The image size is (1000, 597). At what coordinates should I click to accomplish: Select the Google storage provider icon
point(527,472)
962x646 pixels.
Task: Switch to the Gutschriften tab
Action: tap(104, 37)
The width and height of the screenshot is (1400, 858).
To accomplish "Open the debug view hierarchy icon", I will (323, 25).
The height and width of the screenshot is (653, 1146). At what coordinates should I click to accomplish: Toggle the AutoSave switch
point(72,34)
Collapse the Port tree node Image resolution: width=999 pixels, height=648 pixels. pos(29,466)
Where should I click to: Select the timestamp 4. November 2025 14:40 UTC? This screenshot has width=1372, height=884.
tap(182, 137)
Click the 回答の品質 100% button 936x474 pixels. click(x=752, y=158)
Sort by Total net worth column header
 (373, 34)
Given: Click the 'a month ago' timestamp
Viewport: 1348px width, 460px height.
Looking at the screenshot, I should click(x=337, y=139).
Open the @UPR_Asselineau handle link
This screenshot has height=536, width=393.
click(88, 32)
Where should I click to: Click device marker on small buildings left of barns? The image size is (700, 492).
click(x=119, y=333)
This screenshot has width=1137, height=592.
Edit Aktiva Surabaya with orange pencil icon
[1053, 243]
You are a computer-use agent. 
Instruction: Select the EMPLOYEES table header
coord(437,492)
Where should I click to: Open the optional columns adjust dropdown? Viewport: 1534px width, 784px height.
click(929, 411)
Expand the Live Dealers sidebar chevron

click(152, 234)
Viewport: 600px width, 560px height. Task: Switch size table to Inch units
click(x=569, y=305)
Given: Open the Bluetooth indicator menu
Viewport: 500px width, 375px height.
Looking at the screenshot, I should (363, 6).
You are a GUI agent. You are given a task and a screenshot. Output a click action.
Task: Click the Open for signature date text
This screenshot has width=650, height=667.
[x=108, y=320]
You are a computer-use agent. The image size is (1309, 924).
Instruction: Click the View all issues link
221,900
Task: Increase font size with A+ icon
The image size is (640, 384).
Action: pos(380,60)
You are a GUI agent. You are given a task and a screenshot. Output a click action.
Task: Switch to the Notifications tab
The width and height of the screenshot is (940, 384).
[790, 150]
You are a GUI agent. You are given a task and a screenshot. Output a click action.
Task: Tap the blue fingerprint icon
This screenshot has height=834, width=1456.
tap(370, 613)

____

**Exercise prompt:** Copy out each entry once more, character for character.

**Reply to the exercise:**
The image size is (1000, 597). At what coordinates should I click to accomplish: Select the Google storage provider icon
point(527,472)
962x646 pixels.
Task: Switch to the Gutschriften tab
Action: tap(104, 37)
The width and height of the screenshot is (1400, 858).
To accomplish "Open the debug view hierarchy icon", I will (323, 25).
The height and width of the screenshot is (653, 1146). At what coordinates should I click to accomplish: Toggle the AutoSave switch
point(72,34)
Collapse the Port tree node Image resolution: width=999 pixels, height=648 pixels. pos(29,466)
Where should I click to: Select the timestamp 4. November 2025 14:40 UTC? This screenshot has width=1372, height=884.
tap(182, 137)
Click the 回答の品質 100% button 936x474 pixels. click(x=752, y=158)
Sort by Total net worth column header
 (373, 34)
Given: Click the 'a month ago' timestamp
Viewport: 1348px width, 460px height.
Looking at the screenshot, I should click(x=337, y=139).
Open the @UPR_Asselineau handle link
This screenshot has height=536, width=393.
click(88, 32)
Where should I click to: Click device marker on small buildings left of barns? The image size is (700, 492).
click(x=119, y=333)
This screenshot has width=1137, height=592.
Edit Aktiva Surabaya with orange pencil icon
[1053, 243]
You are a computer-use agent. 
Instruction: Select the EMPLOYEES table header
coord(437,492)
Where should I click to: Open the optional columns adjust dropdown? Viewport: 1534px width, 784px height.
click(929, 411)
Expand the Live Dealers sidebar chevron

click(152, 234)
Viewport: 600px width, 560px height. Task: Switch size table to Inch units
click(x=569, y=305)
Given: Open the Bluetooth indicator menu
Viewport: 500px width, 375px height.
Looking at the screenshot, I should (363, 6).
You are a GUI agent. You are given a task and a screenshot. Output a click action.
Task: Click the Open for signature date text
This screenshot has width=650, height=667.
[x=108, y=320]
You are a computer-use agent. The image size is (1309, 924).
Instruction: Click the View all issues link
221,900
Task: Increase font size with A+ icon
The image size is (640, 384).
Action: pos(380,60)
You are a GUI agent. You are given a task and a screenshot. Output a click action.
Task: Switch to the Notifications tab
The width and height of the screenshot is (940, 384).
[790, 150]
You are a GUI agent. You are given a task and a screenshot. Output a click action.
Task: Tap the blue fingerprint icon
This screenshot has height=834, width=1456.
tap(370, 613)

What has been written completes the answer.